### GIVEN INSTRUCTION
How many lines in the material below contain the word "height"? Reply with the number alone.

### RECORDS SUPPLIED
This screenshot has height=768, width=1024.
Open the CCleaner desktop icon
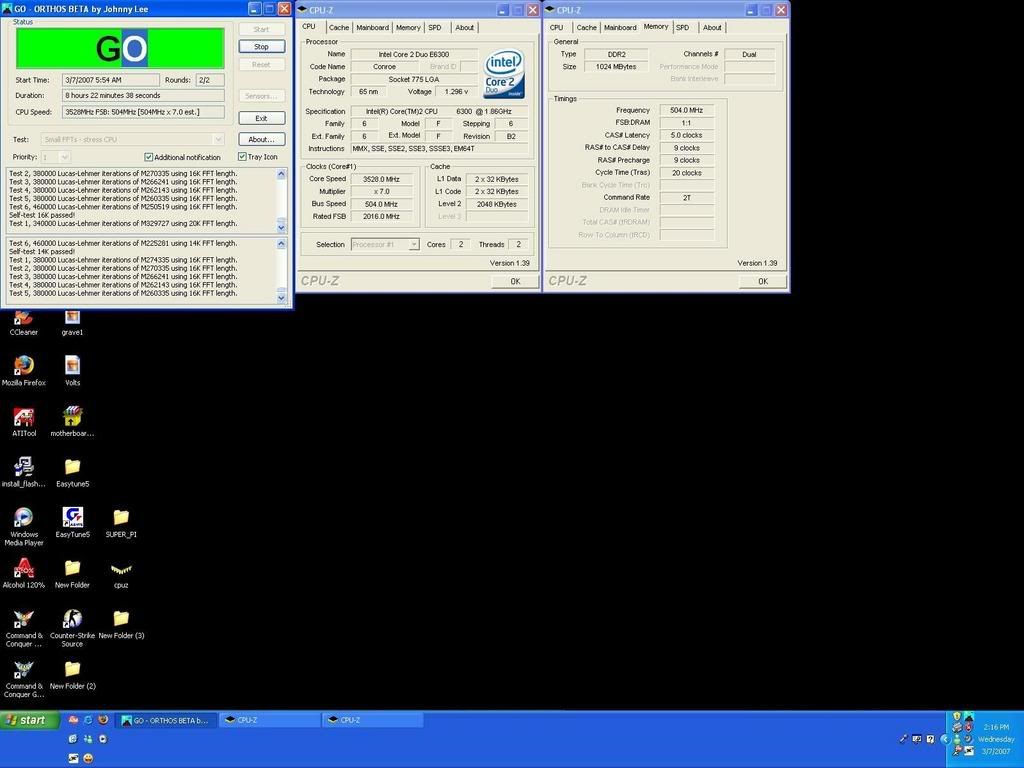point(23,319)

--

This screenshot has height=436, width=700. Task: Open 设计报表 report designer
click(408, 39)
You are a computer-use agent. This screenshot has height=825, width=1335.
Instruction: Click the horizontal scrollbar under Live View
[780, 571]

...

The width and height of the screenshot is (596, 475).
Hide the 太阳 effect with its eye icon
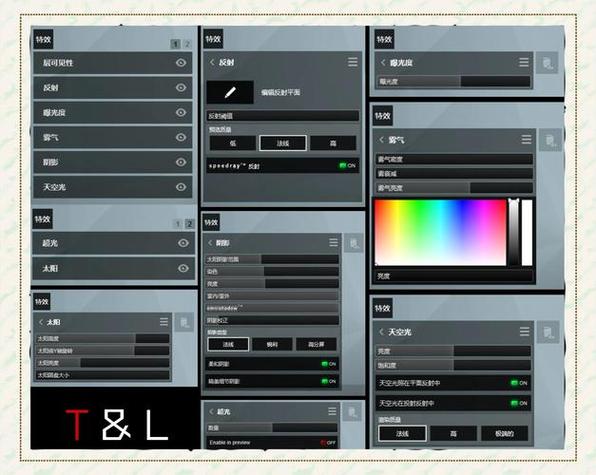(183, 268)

### PROBLEM SOLUTION
4